Meet the Six Winners for Blumenthal's Sew for the Show Mask Design Challenge

Aug 8, 2020 / Blog
By Liz Rothaus Bertrand

Amazing! During three weeks of competition, Blumenthal Performing Arts received nearly 275 submissions for the Sew for the Show Mask Design Challenge. (Way to go contestants—your creations were scrumdiddlyumptious, so fetch, and some of them even defied gravity!)

 

Each week featured a different musical design challenge from a show coming to one of Blumenthal’s stages in the 2020-2021 season. The competition featured two categories—one for teens and adults and another for young designers, age 12 and under.

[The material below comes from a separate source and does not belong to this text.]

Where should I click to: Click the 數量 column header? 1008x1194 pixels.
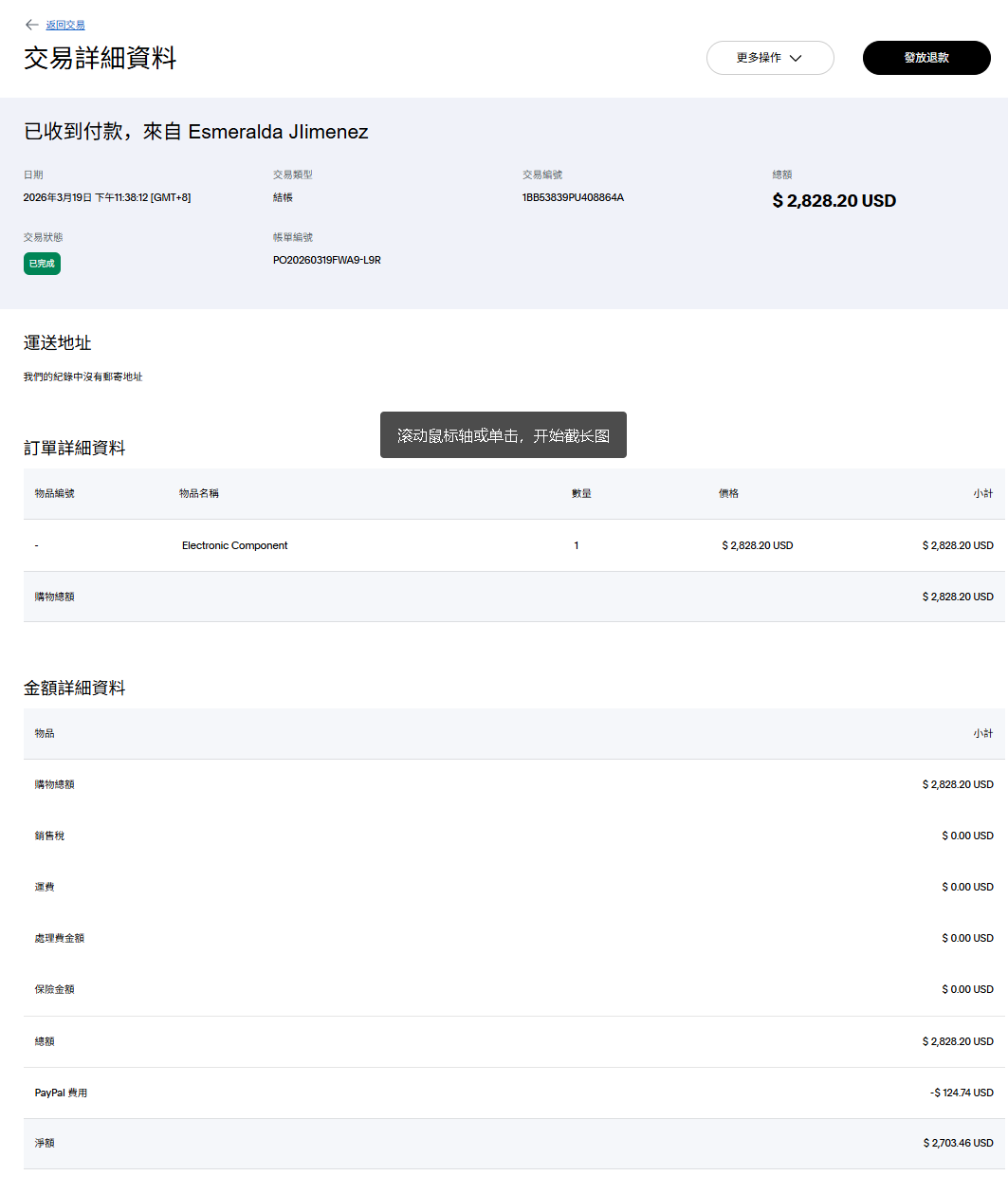coord(581,493)
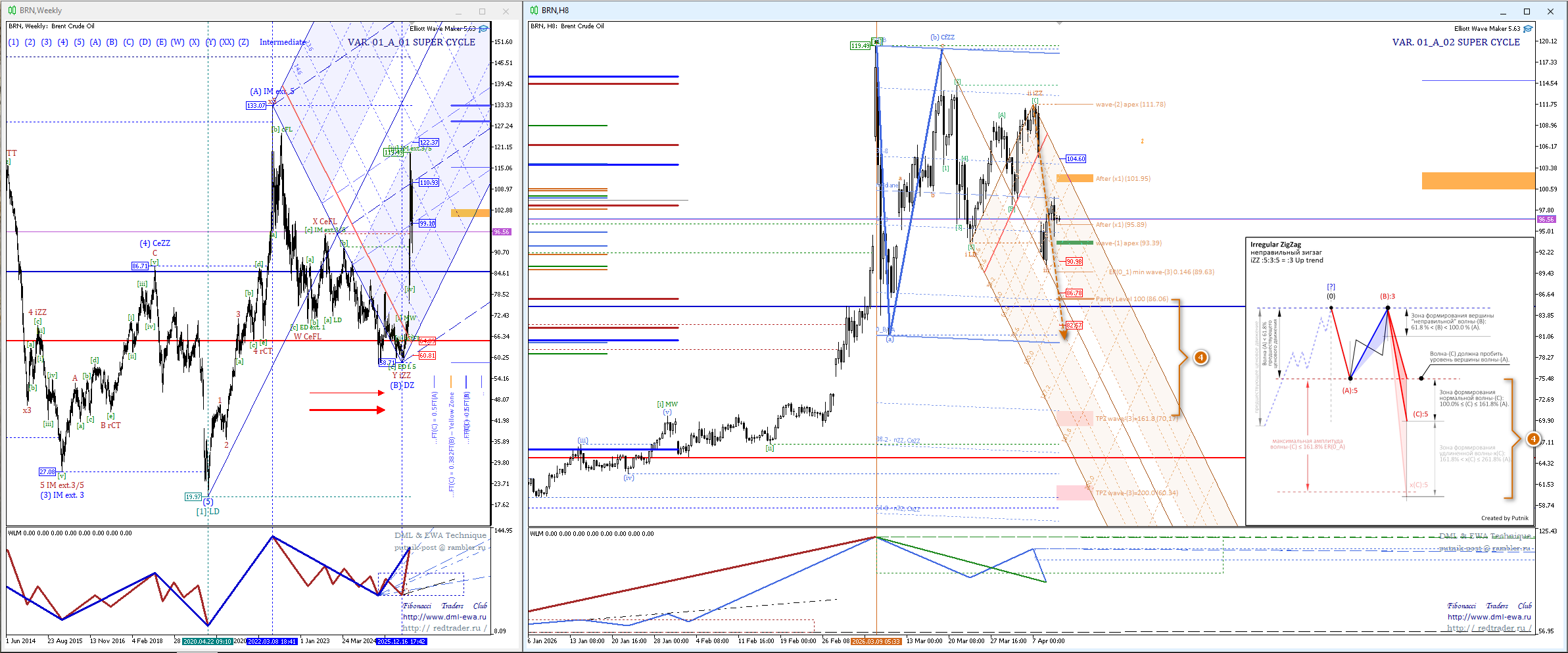Image resolution: width=1568 pixels, height=653 pixels.
Task: Click the orange circled 4 marker beside bracket on H8 chart
Action: click(x=1200, y=358)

The six winners, selected by our panel of professional costume designers, will each receive a pair of tickets to the opening night performance of the show featured in her design.

 

Now, these talented six are competing in a final showdown for the grand prize, tickets to all three shows—CHARLIE AND THE CHOCOLATE FACTORY, MEAN GIRLS and WICKED. We can’t wait to see what they come up with for their final design theme challenge: Bring Back Broadway! In the meantime, meet these talented artists and find out more about their winning designs.

 

 

CHARLIE AND THE CHOCOLATE FACTORY (COMING TO OVENS AUDITORIUM, MAY 21 - 23, 2021)

 

Winner: Cheryl Burchett of Knoxville, TN

Profession: Elementary School Art Teacher

Fun Fact: Burchett and her husband also run a family business, Cruisin' Conean ice cream truckout of a fully restored 1950s vintage Metro Van!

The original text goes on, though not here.